- Task inputs -
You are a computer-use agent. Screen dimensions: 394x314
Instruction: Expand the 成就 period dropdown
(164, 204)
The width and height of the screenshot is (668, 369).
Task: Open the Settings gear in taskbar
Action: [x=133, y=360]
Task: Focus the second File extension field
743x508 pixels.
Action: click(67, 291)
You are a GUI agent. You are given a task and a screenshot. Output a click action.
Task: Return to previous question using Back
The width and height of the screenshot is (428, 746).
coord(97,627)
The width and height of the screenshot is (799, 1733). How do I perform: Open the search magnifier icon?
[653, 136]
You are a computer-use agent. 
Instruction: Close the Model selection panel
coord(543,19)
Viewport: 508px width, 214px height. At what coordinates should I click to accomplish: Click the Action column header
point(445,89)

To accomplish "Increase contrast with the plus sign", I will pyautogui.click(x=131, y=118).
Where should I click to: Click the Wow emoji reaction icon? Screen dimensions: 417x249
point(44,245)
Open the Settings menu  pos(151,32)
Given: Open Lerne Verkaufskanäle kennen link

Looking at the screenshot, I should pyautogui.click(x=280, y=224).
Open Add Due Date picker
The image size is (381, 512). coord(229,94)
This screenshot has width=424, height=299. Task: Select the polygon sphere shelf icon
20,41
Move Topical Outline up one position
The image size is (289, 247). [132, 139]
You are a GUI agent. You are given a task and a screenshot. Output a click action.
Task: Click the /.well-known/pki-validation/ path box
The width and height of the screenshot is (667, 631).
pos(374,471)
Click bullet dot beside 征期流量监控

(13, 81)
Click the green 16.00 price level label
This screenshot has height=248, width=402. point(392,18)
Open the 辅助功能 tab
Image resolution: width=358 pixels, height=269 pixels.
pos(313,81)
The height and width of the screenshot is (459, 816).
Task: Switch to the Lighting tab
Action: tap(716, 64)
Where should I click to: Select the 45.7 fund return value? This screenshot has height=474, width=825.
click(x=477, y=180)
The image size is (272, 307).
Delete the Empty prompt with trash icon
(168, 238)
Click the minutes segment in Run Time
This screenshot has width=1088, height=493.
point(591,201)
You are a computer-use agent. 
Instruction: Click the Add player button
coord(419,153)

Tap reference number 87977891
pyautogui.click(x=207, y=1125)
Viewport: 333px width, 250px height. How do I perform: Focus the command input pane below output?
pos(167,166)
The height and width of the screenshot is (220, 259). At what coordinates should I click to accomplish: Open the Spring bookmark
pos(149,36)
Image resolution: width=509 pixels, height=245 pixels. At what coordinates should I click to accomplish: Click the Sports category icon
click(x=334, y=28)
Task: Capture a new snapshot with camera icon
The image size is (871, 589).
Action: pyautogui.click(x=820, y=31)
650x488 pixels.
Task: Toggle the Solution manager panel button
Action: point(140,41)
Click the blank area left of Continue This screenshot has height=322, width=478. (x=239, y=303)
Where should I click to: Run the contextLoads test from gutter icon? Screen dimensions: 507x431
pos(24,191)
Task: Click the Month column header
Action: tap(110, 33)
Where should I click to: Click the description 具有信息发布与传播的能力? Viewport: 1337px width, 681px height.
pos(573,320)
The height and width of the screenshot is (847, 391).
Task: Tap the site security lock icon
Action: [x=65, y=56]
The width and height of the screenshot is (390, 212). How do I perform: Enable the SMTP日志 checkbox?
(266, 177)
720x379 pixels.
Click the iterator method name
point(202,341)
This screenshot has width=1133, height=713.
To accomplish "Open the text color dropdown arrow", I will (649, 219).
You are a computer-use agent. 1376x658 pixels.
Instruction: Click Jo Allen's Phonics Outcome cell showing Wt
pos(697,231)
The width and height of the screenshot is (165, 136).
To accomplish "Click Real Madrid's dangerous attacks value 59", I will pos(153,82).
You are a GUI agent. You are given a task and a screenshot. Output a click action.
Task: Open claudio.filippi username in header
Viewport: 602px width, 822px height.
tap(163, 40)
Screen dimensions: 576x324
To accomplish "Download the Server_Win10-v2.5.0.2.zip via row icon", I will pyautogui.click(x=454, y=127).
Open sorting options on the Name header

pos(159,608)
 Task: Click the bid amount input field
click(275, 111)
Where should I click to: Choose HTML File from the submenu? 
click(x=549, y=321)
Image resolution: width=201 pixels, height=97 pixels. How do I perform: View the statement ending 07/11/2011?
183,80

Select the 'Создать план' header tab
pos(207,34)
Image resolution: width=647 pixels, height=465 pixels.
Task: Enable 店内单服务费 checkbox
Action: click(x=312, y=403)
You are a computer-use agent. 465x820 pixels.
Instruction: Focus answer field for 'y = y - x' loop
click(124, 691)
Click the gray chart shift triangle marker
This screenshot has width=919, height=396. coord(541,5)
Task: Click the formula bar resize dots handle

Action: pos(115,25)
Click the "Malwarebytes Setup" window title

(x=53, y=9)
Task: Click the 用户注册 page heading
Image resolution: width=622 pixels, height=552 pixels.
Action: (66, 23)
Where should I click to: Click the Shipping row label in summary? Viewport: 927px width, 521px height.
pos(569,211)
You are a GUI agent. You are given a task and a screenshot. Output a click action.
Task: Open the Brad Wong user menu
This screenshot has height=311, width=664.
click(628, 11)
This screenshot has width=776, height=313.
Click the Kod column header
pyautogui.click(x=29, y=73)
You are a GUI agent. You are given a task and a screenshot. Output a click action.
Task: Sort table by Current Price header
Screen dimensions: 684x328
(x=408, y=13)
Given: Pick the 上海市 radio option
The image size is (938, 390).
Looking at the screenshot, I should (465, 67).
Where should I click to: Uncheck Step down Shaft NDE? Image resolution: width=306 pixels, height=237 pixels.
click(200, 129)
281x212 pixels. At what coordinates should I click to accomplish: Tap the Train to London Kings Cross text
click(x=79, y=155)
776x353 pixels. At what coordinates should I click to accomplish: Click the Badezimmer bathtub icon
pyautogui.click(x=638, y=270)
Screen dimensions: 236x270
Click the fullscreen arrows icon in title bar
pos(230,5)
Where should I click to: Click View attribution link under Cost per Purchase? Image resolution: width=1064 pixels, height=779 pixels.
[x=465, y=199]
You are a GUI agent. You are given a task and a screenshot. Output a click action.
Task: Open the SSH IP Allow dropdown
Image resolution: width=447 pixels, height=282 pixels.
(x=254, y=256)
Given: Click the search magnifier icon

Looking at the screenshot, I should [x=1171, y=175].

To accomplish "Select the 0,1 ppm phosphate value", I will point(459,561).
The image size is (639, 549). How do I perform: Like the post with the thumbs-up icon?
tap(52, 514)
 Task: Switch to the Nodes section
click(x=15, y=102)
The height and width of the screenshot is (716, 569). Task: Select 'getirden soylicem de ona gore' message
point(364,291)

- Task directions -
Please repeat the listing word for word.

- Final answer -
You are a computer-use agent. Screen dimensions: 394x314
Instruction: Expand the 成就 period dropdown
(164, 204)
The width and height of the screenshot is (668, 369).
Task: Open the Settings gear in taskbar
Action: [x=133, y=360]
Task: Focus the second File extension field
743x508 pixels.
Action: click(67, 291)
You are a GUI agent. You are given a task and a screenshot. Output a click action.
Task: Return to previous question using Back
The width and height of the screenshot is (428, 746).
coord(97,627)
The width and height of the screenshot is (799, 1733). How do I perform: Open the search magnifier icon?
[653, 136]
You are a computer-use agent. 
Instruction: Close the Model selection panel
coord(543,19)
Viewport: 508px width, 214px height. At what coordinates should I click to accomplish: Click the Action column header
point(445,89)

To accomplish "Increase contrast with the plus sign", I will pyautogui.click(x=131, y=118).
Where should I click to: Click the Wow emoji reaction icon? Screen dimensions: 417x249
point(44,245)
Open the Settings menu  pos(151,32)
Given: Open Lerne Verkaufskanäle kennen link

Looking at the screenshot, I should pyautogui.click(x=280, y=224).
Open Add Due Date picker
The image size is (381, 512). coord(229,94)
This screenshot has width=424, height=299. Task: Select the polygon sphere shelf icon
20,41
Move Topical Outline up one position
The image size is (289, 247). [132, 139]
You are a GUI agent. You are given a task and a screenshot. Output a click action.
Task: Click the /.well-known/pki-validation/ path box
The width and height of the screenshot is (667, 631).
pos(374,471)
Click bullet dot beside 征期流量监控

(13, 81)
Click the green 16.00 price level label
This screenshot has height=248, width=402. point(392,18)
Open the 辅助功能 tab
Image resolution: width=358 pixels, height=269 pixels.
pos(313,81)
The height and width of the screenshot is (459, 816).
Task: Switch to the Lighting tab
Action: tap(716, 64)
Where should I click to: Select the 45.7 fund return value? This screenshot has height=474, width=825.
click(x=477, y=180)
The image size is (272, 307).
Delete the Empty prompt with trash icon
(168, 238)
Click the minutes segment in Run Time
This screenshot has width=1088, height=493.
point(591,201)
You are a computer-use agent. 
Instruction: Click the Add player button
coord(419,153)

Tap reference number 87977891
pyautogui.click(x=207, y=1125)
Viewport: 333px width, 250px height. How do I perform: Focus the command input pane below output?
pos(167,166)
The height and width of the screenshot is (220, 259). At what coordinates should I click to accomplish: Open the Spring bookmark
pos(149,36)
Image resolution: width=509 pixels, height=245 pixels. At what coordinates should I click to accomplish: Click the Sports category icon
click(x=334, y=28)
Task: Capture a new snapshot with camera icon
The image size is (871, 589).
Action: pyautogui.click(x=820, y=31)
650x488 pixels.
Task: Toggle the Solution manager panel button
Action: point(140,41)
Click the blank area left of Continue This screenshot has height=322, width=478. (x=239, y=303)
Where should I click to: Run the contextLoads test from gutter icon? Screen dimensions: 507x431
pos(24,191)
Task: Click the Month column header
Action: tap(110, 33)
Where should I click to: Click the description 具有信息发布与传播的能力? Viewport: 1337px width, 681px height.
pos(573,320)
The height and width of the screenshot is (847, 391).
Task: Tap the site security lock icon
Action: [x=65, y=56]
The width and height of the screenshot is (390, 212). How do I perform: Enable the SMTP日志 checkbox?
(266, 177)
720x379 pixels.
Click the iterator method name
point(202,341)
This screenshot has width=1133, height=713.
To accomplish "Open the text color dropdown arrow", I will (649, 219).
You are a computer-use agent. 1376x658 pixels.
Instruction: Click Jo Allen's Phonics Outcome cell showing Wt
pos(697,231)
The width and height of the screenshot is (165, 136).
To accomplish "Click Real Madrid's dangerous attacks value 59", I will pos(153,82).
You are a GUI agent. You are given a task and a screenshot. Output a click action.
Task: Open claudio.filippi username in header
Viewport: 602px width, 822px height.
tap(163, 40)
Screen dimensions: 576x324
To accomplish "Download the Server_Win10-v2.5.0.2.zip via row icon", I will pyautogui.click(x=454, y=127).
Open sorting options on the Name header

pos(159,608)
 Task: Click the bid amount input field
click(275, 111)
Where should I click to: Choose HTML File from the submenu? 
click(x=549, y=321)
Image resolution: width=201 pixels, height=97 pixels. How do I perform: View the statement ending 07/11/2011?
183,80

Select the 'Создать план' header tab
pos(207,34)
Image resolution: width=647 pixels, height=465 pixels.
Task: Enable 店内单服务费 checkbox
Action: click(x=312, y=403)
You are a computer-use agent. 465x820 pixels.
Instruction: Focus answer field for 'y = y - x' loop
click(124, 691)
Click the gray chart shift triangle marker
This screenshot has width=919, height=396. coord(541,5)
Task: Click the formula bar resize dots handle

Action: pos(115,25)
Click the "Malwarebytes Setup" window title

(x=53, y=9)
Task: Click the 用户注册 page heading
Image resolution: width=622 pixels, height=552 pixels.
Action: (66, 23)
Where should I click to: Click the Shipping row label in summary? Viewport: 927px width, 521px height.
pos(569,211)
You are a GUI agent. You are given a task and a screenshot. Output a click action.
Task: Open the Brad Wong user menu
This screenshot has height=311, width=664.
click(628, 11)
This screenshot has width=776, height=313.
Click the Kod column header
pyautogui.click(x=29, y=73)
You are a GUI agent. You are given a task and a screenshot. Output a click action.
Task: Sort table by Current Price header
Screen dimensions: 684x328
(x=408, y=13)
Given: Pick the 上海市 radio option
The image size is (938, 390).
Looking at the screenshot, I should (465, 67).
Where should I click to: Uncheck Step down Shaft NDE? Image resolution: width=306 pixels, height=237 pixels.
click(200, 129)
281x212 pixels. At what coordinates should I click to accomplish: Tap the Train to London Kings Cross text
click(x=79, y=155)
776x353 pixels. At what coordinates should I click to accomplish: Click the Badezimmer bathtub icon
pyautogui.click(x=638, y=270)
Screen dimensions: 236x270
Click the fullscreen arrows icon in title bar
pos(230,5)
Where should I click to: Click View attribution link under Cost per Purchase? Image resolution: width=1064 pixels, height=779 pixels.
[x=465, y=199]
You are a GUI agent. You are given a task and a screenshot. Output a click action.
Task: Open the SSH IP Allow dropdown
Image resolution: width=447 pixels, height=282 pixels.
(x=254, y=256)
Given: Click the search magnifier icon

Looking at the screenshot, I should [x=1171, y=175].

To accomplish "Select the 0,1 ppm phosphate value", I will point(459,561).
The image size is (639, 549). How do I perform: Like the post with the thumbs-up icon?
tap(52, 514)
 Task: Switch to the Nodes section
click(x=15, y=102)
The height and width of the screenshot is (716, 569). Task: Select 'getirden soylicem de ona gore' message
point(364,291)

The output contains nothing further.